Wednesday, July 1, 2020

July Challenge - name acrostic or lipogram

Photo by Sharon McCutcheon from Pexels

Down the centuries, poets have enjoyed the challenge of playing with words. Often a poet will find that adhering to the rules of a particular form will lead them to unexpected insights or thoughts that enrich their writing. Acrostic poetry, especially the form now called abecedarian dates back at least to the Hebrew Scripture. When we read one of the acrostic Psalms in translation, we don’t realize that the poet began the first verse with the first letter of the Hebrew alphabet, the second verse with the second letter, etc.

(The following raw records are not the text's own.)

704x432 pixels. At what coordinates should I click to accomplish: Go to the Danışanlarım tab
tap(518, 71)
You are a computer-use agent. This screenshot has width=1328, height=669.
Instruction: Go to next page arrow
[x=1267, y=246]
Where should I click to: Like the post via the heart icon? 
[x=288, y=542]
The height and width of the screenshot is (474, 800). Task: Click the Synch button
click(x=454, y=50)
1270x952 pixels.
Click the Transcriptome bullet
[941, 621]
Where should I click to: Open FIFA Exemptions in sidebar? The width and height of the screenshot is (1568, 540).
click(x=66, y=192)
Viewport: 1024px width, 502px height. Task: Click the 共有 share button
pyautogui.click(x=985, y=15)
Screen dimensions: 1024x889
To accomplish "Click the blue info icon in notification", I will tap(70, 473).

One popular form of acrostic begins each line with a letter of the name of someone about whom the poet is writing. In 1819, British poet John Keats wrote a three stanza poem about his sister:

Georgiana August Keats

Give me your patience, sister, while I frame
Exact in capitals your golden name;
Or sue the fair Apollo and he will
Rouse from his heavy slumber and instill
Great love in me for thee and Poesy.
Imagine not that greatest mastery
And kingdom over all the Realms of verse,
Nears more to heaven in aught, than when we nurse
And surety give to love and Brotherhood.

Anthropophagi in Othello's mood;
Ulysses storm'd and his enchanted belt
Glow with the Muse, but they are never felt
Unbosom'd so and so eternal made,
Such tender incense in their laurel shade
To all the regent sisters of the Nine
As this poor offering to you, sister mine.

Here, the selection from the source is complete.